From 502cce6ef59413b06b60b97aac4086faee85e149 Mon Sep 17 00:00:00 2001
From: Dan Gohman <sunfish@mozilla.com>
Date: Fri, 20 Jun 2014 05:53:12 -0700
Subject: [PATCH] Bug 1027866 - SpiderMonkey: Assert that an element isn't
 inserted into a InlineList twice. r=jandem

---
 js/src/jit/InlineList.h | 20 +++++++++++++++++++-
 js/src/jit/MIR.h        |  8 ++++----
 2 files changed, 23 insertions(+), 5 deletions(-)

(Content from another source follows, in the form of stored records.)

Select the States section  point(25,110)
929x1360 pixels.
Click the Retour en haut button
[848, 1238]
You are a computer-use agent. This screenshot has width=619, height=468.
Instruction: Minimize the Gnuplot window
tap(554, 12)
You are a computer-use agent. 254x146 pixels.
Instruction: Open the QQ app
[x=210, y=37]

diff --git a/js/src/jit/InlineList.h b/js/src/jit/InlineList.h
index 86d38dbf9f8..1217583181c 100644
--- a/js/src/jit/InlineList.h
+++ b/js/src/jit/InlineList.h
@@ -86,11 +86,11 @@ class InlineForwardList : protected InlineForwardListNode<T>
         insertAfter(this, t);
     }
     void pushBack(Node *t) {
+        JS_ASSERT(t->next == nullptr);
 #ifdef DEBUG
         modifyCount_++;
 #endif
         tail_->next = t;
-        t->next = nullptr;
         tail_ = t;
     }
     T *popFront() {
@@ -104,6 +104,7 @@ class InlineForwardList : protected InlineForwardListNode<T>
         return static_cast<T *>(tail_);
     }
     void insertAfter(Node *at, Node *item) {
+        JS_ASSERT(item->next == nullptr);
 #ifdef DEBUG
         modifyCount_++;
 #endif
@@ -120,6 +121,7 @@ class InlineForwardList : protected InlineForwardListNode<T>
             tail_ = at;
         JS_ASSERT(at->next == item);
         at->next = item->next;
+        item->next = nullptr;
     }
     void splitAfter(Node *at, InlineForwardList<T> *to) {
         JS_ASSERT(to->empty());
@@ -273,9 +275,15 @@ class InlineList : protected InlineListNode<T>
     void pushFront(Node *t) {
         insertAfter(this, t);
     }
+    void pushFrontUnchecked(Node *t) {
+        insertAfterUnchecked(this, t);
+    }
     void pushBack(Node *t) {
         insertBefore(this, t);
     }
+    void pushBackUnchecked(Node *t) {
+        insertBeforeUnchecked(this, t);
+    }
     T *popFront() {
         JS_ASSERT(!empty());
         T *t = static_cast<T *>(this->next);
@@ -294,12 +302,22 @@ class InlineList : protected InlineListNode<T>
         return *iter;
     }
     void insertBefore(Node *at, Node *item) {
+        JS_ASSERT(item->prev == nullptr);
+        JS_ASSERT(item->next == nullptr);
+        insertBeforeUnchecked(at, item);
+    }
+    void insertBeforeUnchecked(Node *at, Node *item) {
         item->next = at;
         item->prev = at->prev;
         at->prev->next = item;
         at->prev = item;
     }
     void insertAfter(Node *at, Node *item) {
+        JS_ASSERT(item->prev == nullptr);
+        JS_ASSERT(item->next == nullptr);
+        insertAfterUnchecked(at, item);
+    }
+    void insertAfterUnchecked(Node *at, Node *item) {
         item->next = at->next;
         item->prev = at;
         static_cast<Node *>(at->next)->prev = item;
diff --git a/js/src/jit/MIR.h b/js/src/jit/MIR.h
index 7dc2ca421a9..d9e4993e163 100644
--- a/js/src/jit/MIR.h
+++ b/js/src/jit/MIR.h
@@ -635,11 +635,11 @@ class MDefinition : public MNode
     }
 
     void addUse(MUse *use) {
-        // The use can't be in the list at all, but we only check the first
-        // element for now, as that's where it's most likely to be.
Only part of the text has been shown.